The National Park Service opened an investigation after Darrell House uploaded a video showing a National Park Service ranger repeatedly using a Taser on him in the Petroglyph National Monument, our colleague Andrea Salcedo reports. “Stop!” House pleads with the officer in the video, which was filmed by his sister. “I don’t have anything, sir. … I’m a peaceful person.”
The National Park Service released footage from the officer’s body camera last week and noted that the video shows House and his sister providing fake names and dates of birth to the officer, who confronted House and his sister after they strayed off the marked trail. The service said an investigation is ongoing.
House, who identifies as Native American, said he has a right to freely worship on the land, even off-trail, and believes he was the victim of excessive force because he is Indigenous.
Oil check
Recent graduates hoping for a career in oil are struggling to land jobs.
Amid an oil slump sparked by the coronavirus pandemic, some students seeking elite positions in the oil and gas industry are finding their career plans disrupted, as they contend with limited job offerings, the New York Times reports.

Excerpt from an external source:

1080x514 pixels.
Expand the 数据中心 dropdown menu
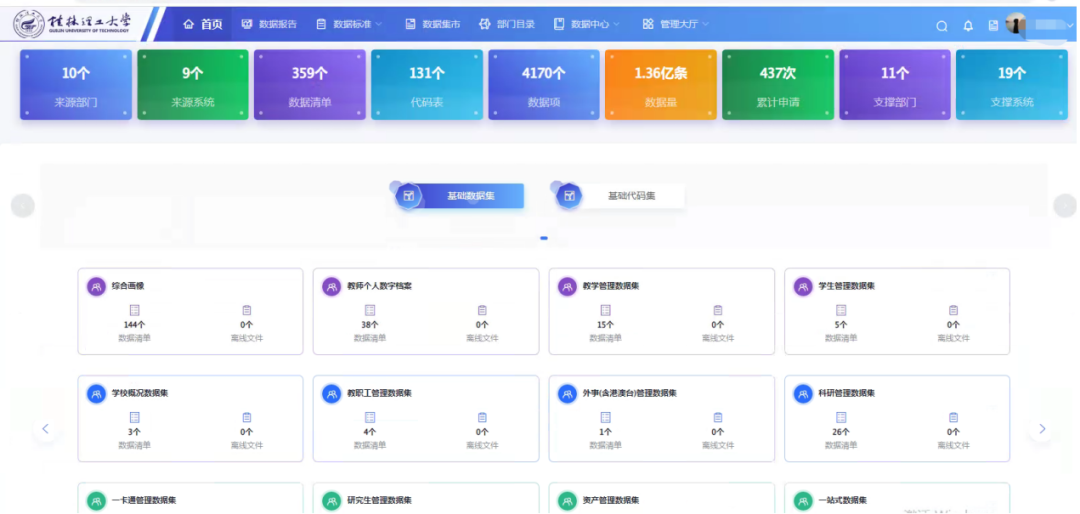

“The industry has attracted thousands of young people in recent years with the promise of secure careers as shale drilling took off and made the United States the world’s largest producer of oil. But many students and recent graduates say they are no longer sure that there is a place for them in the industry,” according to the New York Times. “Even after the pandemic ends, some of them fear that growing concerns about climate change will lead to the inevitable decline of oil and gas.”
Climate solutions
Researchers in Britain unveil a new method to convert carbon dioxide into jet fuel.
Researchers led by the University of Oxford published a study on a new scientific process that would transform carbon dioxide in the air into an alternative jet fuel that could be used by existing aircraft and result in “carbon-neutral” emissions, The Post’s Dalvin Brown reports. Using oxides of iron, manganese and potassium as a catalyst in flowing hydrogen, the researchers pioneered a process that pulled carbon dioxide out of the air in a laboratory setting and resulted in a liquid they think could act like jet fuel.
The Oxford scientists say their technique would be cheaper than other biofuel methods and that they hope it can be used on a transatlantic trip within three years. “Aviation fuel experts outside of the experiment champion the idea but wonder whether it will be feasible at scale since it’s more complicated to extract carbon dioxide from the air than from a canister,” Brown writes.
Extra mileage
It’s a new year, and the U.S. has a new national park.
Legislation designating West Virginia’s New River Gorge as a national park was included in an omnibus spending package that Trump signed into law on Dec. 27. The New River Gorge National Park and Preserve includes 53 miles of rivers and is already popular site for whitewater rafting, hiking, biking and hunting.